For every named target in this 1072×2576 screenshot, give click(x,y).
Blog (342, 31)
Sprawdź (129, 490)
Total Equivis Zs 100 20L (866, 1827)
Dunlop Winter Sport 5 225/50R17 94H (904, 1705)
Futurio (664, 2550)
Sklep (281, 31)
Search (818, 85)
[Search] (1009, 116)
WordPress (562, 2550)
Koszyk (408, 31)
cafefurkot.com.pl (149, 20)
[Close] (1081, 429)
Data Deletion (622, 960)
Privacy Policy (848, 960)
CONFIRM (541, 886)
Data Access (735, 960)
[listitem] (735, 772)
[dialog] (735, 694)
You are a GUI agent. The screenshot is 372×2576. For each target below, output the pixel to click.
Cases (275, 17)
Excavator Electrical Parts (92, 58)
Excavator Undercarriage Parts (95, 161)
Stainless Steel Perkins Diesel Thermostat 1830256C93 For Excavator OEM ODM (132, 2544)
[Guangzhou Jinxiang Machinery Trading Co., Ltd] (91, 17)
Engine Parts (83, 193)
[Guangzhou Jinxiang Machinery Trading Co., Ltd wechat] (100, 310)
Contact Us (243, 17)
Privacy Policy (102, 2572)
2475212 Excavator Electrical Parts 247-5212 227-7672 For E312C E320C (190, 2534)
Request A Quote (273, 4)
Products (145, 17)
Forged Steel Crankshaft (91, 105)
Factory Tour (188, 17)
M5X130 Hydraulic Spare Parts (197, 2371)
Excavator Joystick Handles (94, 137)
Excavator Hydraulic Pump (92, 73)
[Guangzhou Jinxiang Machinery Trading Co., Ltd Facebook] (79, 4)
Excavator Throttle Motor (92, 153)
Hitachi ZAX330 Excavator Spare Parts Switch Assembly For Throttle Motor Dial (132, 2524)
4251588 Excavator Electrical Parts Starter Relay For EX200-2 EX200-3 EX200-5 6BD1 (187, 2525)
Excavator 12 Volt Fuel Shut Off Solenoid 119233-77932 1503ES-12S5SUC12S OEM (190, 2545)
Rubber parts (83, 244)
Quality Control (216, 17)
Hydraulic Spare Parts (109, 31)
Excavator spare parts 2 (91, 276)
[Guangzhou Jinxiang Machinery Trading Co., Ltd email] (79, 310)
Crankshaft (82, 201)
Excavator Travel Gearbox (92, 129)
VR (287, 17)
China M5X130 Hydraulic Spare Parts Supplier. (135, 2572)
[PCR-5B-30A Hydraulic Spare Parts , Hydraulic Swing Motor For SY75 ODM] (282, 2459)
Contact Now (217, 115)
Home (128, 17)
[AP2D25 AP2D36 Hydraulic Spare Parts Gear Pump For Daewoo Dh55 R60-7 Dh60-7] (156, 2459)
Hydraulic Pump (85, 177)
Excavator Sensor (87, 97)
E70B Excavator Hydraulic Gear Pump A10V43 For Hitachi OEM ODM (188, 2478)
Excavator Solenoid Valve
****************************************
- DIRECTIONS FOR THIS TASK -
Set down each record above without changing a single word.

- SOLUTION TO THIS PROBLEM -
For every named target in this 1072×2576 screenshot, give click(x,y).
Blog (342, 31)
Sprawdź (129, 490)
Total Equivis Zs 100 20L (866, 1827)
Dunlop Winter Sport 5 225/50R17 94H (904, 1705)
Futurio (664, 2550)
Sklep (281, 31)
Search (818, 85)
[Search] (1009, 116)
WordPress (562, 2550)
Koszyk (408, 31)
cafefurkot.com.pl (149, 20)
[Close] (1081, 429)
Data Deletion (622, 960)
Privacy Policy (848, 960)
CONFIRM (541, 886)
Data Access (735, 960)
[listitem] (735, 772)
[dialog] (735, 694)
You are a GUI agent. The screenshot is 372×2576. For each target below, output the pixel to click.
Cases (275, 17)
Excavator Electrical Parts (92, 58)
Excavator Undercarriage Parts (95, 161)
Stainless Steel Perkins Diesel Thermostat 1830256C93 For Excavator OEM ODM (132, 2544)
[Guangzhou Jinxiang Machinery Trading Co., Ltd] (91, 17)
Engine Parts (83, 193)
[Guangzhou Jinxiang Machinery Trading Co., Ltd wechat] (100, 310)
Contact Us (243, 17)
Privacy Policy (102, 2572)
2475212 Excavator Electrical Parts 247-5212 227-7672 For E312C E320C (190, 2534)
Request A Quote (273, 4)
Products (145, 17)
Forged Steel Crankshaft (91, 105)
Factory Tour (188, 17)
M5X130 Hydraulic Spare Parts (197, 2371)
Excavator Joystick Handles (94, 137)
Excavator Hydraulic Pump (92, 73)
[Guangzhou Jinxiang Machinery Trading Co., Ltd Facebook] (79, 4)
Excavator Throttle Motor (92, 153)
Hitachi ZAX330 Excavator Spare Parts Switch Assembly For Throttle Motor Dial (132, 2524)
4251588 Excavator Electrical Parts Starter Relay For EX200-2 EX200-3 EX200-5 6BD1 (187, 2525)
Excavator 12 Volt Fuel Shut Off Solenoid 119233-77932 1503ES-12S5SUC12S OEM (190, 2545)
Rubber parts (83, 244)
Quality Control (216, 17)
Hydraulic Spare Parts (109, 31)
Excavator spare parts 2 (91, 276)
[Guangzhou Jinxiang Machinery Trading Co., Ltd email] (79, 310)
Crankshaft (82, 201)
Excavator Travel Gearbox (92, 129)
VR (287, 17)
China M5X130 Hydraulic Spare Parts Supplier. (135, 2572)
[PCR-5B-30A Hydraulic Spare Parts , Hydraulic Swing Motor For SY75 ODM] (282, 2459)
Contact Now (217, 115)
Home (128, 17)
[AP2D25 AP2D36 Hydraulic Spare Parts Gear Pump For Daewoo Dh55 R60-7 Dh60-7] (156, 2459)
Hydraulic Pump (85, 177)
Excavator Sensor (87, 97)
E70B Excavator Hydraulic Gear Pump A10V43 For Hitachi OEM ODM (188, 2478)
Excavator Solenoid Valve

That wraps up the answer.